Nach langem Zögern vollzog Spanien am Wochenende die Kehrtwende und beantragt nun doch Finanzhilfen für seine angeschlagenen Banken aus den Euro-Rettungsfonds. Noch vor knapp zwei Wochen schlug Ministerpräsident Mariano Rajoy jede Hilfe von außen ab, nun will er selbst "Druck gemacht" haben, um ein "wichtiges Problem für uns" zu lösen.
Daraufhin war zwar zunächst ein allgemeines Aufatmen zu spüren; Experten aber bleiben skeptisch, ob die milliardenschwere Bankenhilfe Spanien und den Euro endgültig retten wird. Sie weisen auf weitere Großbaustellen Madrids hin, etwa das Staatsdefizit und die Arbeitslosigkeit.

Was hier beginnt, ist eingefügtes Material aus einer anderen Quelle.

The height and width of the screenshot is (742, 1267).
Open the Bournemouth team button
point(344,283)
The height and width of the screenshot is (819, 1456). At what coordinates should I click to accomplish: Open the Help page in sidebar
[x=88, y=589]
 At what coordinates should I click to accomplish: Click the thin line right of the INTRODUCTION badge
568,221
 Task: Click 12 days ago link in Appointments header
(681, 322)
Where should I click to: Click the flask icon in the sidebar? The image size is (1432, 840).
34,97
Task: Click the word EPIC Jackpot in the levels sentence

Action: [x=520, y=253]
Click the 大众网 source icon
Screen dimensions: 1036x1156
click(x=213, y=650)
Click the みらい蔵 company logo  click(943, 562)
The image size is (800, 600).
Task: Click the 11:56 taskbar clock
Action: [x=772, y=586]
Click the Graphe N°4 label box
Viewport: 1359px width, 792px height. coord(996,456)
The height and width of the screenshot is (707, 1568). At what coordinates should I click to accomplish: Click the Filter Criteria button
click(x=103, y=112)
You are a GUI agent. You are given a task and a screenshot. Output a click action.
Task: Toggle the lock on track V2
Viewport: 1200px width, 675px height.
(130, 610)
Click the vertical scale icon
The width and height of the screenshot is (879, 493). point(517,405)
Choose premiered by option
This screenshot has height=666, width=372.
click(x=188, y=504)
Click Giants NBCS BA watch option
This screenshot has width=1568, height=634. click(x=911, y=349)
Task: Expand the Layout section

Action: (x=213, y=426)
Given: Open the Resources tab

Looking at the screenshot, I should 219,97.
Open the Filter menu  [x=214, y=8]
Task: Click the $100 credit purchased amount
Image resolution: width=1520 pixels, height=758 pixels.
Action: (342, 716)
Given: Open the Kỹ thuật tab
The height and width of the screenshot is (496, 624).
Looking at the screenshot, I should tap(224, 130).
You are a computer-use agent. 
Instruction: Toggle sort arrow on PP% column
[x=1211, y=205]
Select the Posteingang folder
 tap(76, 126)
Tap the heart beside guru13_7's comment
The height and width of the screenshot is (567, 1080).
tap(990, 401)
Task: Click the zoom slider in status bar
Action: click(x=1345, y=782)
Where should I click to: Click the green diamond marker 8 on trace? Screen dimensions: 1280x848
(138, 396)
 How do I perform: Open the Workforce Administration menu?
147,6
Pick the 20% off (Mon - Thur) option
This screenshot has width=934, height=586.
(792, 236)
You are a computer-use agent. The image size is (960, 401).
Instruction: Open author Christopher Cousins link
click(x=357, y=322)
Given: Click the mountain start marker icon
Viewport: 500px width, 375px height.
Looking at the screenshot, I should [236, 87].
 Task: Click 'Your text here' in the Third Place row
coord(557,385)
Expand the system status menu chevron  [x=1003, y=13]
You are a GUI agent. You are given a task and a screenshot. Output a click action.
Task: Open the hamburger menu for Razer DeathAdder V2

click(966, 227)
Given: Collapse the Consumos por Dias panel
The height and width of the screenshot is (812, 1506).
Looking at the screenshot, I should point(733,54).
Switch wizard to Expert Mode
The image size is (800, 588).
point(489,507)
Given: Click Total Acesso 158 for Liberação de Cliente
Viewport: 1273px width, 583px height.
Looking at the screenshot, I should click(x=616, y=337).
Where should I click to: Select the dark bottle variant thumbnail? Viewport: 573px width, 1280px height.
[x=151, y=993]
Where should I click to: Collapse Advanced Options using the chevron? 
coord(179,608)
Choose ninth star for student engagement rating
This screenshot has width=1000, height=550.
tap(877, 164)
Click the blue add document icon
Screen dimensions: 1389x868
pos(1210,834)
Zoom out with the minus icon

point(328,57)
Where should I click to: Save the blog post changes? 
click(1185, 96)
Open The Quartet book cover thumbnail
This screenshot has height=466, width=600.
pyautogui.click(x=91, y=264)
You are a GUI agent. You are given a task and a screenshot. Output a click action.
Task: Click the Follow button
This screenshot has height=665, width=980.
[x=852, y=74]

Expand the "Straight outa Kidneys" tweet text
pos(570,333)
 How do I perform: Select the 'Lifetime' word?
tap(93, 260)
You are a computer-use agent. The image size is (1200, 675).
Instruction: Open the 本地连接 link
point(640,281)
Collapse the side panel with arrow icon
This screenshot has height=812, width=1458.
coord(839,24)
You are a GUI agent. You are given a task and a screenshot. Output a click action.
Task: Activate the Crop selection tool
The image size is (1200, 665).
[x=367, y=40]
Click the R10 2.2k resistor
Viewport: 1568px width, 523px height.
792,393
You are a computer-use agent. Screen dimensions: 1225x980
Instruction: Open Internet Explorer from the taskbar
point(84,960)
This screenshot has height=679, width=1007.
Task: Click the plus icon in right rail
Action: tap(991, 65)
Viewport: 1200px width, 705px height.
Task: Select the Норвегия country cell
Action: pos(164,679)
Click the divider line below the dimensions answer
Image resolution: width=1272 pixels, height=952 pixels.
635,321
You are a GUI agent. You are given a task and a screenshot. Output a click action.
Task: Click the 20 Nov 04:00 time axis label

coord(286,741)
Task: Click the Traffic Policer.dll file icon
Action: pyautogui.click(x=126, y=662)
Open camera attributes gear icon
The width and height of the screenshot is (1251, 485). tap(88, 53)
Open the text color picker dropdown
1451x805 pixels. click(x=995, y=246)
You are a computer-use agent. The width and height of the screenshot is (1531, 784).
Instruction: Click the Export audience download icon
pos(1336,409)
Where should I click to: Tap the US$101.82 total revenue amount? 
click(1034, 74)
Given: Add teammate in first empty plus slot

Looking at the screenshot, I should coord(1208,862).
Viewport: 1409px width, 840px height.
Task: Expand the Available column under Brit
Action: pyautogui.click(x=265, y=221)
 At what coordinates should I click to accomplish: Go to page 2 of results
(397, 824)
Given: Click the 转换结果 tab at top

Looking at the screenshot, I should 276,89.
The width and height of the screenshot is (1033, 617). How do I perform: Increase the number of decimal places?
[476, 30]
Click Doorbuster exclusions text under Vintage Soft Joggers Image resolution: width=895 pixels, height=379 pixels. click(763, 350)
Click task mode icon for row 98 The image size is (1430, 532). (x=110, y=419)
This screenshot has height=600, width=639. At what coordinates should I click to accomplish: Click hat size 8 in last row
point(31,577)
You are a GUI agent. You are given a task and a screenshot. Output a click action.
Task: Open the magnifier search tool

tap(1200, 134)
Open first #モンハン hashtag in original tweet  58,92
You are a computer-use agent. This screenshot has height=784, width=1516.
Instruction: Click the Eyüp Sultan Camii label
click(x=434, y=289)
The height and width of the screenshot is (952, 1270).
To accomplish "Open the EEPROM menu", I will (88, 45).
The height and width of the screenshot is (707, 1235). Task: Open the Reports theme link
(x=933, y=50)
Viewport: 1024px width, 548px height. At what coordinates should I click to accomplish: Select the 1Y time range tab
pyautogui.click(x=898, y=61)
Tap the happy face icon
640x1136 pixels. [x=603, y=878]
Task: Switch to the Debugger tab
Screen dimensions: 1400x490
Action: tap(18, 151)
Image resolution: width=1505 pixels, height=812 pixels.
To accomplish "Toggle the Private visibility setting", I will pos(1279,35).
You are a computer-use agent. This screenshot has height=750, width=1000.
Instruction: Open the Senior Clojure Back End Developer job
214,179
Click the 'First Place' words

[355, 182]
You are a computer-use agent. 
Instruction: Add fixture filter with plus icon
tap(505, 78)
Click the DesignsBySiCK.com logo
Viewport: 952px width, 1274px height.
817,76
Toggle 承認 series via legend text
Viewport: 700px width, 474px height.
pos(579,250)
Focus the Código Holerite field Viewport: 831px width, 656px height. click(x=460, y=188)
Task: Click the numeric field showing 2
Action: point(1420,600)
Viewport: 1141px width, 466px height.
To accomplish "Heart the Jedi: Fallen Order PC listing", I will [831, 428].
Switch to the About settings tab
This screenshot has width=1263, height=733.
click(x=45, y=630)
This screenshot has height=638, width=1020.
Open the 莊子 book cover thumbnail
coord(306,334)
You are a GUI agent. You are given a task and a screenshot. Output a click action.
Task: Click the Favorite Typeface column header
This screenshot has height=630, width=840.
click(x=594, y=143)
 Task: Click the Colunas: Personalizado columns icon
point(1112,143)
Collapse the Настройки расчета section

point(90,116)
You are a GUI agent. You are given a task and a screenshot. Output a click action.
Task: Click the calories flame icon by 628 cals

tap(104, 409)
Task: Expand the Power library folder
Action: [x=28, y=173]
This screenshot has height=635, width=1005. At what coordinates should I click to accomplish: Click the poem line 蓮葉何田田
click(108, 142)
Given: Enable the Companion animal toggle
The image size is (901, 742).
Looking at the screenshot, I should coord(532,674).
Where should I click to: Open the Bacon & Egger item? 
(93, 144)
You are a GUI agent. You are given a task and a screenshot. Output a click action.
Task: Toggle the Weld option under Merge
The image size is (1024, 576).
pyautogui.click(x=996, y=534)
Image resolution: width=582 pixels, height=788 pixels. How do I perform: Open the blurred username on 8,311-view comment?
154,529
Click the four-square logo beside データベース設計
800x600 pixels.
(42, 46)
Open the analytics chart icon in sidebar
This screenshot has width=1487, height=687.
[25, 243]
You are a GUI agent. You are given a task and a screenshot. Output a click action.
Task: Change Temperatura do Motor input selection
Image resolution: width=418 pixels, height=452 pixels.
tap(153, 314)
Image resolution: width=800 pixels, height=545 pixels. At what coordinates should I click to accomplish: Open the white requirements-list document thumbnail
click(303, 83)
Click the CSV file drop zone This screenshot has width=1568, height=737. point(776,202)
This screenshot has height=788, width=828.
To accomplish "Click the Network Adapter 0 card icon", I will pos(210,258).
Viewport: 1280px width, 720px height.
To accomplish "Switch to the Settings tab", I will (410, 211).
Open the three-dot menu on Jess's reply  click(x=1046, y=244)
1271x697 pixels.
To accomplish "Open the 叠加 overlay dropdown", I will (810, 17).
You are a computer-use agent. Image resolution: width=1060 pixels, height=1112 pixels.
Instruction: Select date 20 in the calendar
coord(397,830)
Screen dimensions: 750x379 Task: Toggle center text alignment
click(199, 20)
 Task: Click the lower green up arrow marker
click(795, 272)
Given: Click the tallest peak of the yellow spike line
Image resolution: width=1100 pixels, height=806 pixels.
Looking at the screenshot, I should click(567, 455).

Spanien wehrte sich lange gegen Finanzhilfe
Lange hat sich die viertgrößte Volkswirtschaft der EU dagegen gewehrt, neben Griechenland, Irland und Portugal Hilfen aus dem EU-Rettungsfonds beantragen zu müssen. Der Druck der Finanzmärkte und Europas sorgte aber nun für ein Umdenken bei Rajoys konservativer Regierung. Das Problem sollte vom Tisch, bevor die Wahl in Griechenland in einer Woche möglicherweise zu noch instabileren Verhältnissen in Athen führt. Zu groß wäre die Ansteckungsgefahr gewesen.
Auch wenn Wirtschaftsminister Luis de Guindos nicht müde wurde zu betonen, dass sein Land nicht vollständig unter den Euro-Rettungsschirm flüchtet, was mit strengen Auflagen und Einschnitten etwa bei Renten und Mindestlöhnen verbunden wäre, kann er einer Wahrheit nicht entkommen: Sein Land gehört nun offiziell zum Klub der Euro-Sorgenkinder. Doch eine andere Wahl hatte Madrid offenbar kaum noch: Hätte Spanien die Banken nicht selbst retten können, hätte es spätestens im Herbst komplett unter den Rettungsschirm schlüpfen müssen - und dann "rund 500 Milliarden Euro" gebraucht, weist Amador Ayora von "El Economista" hin.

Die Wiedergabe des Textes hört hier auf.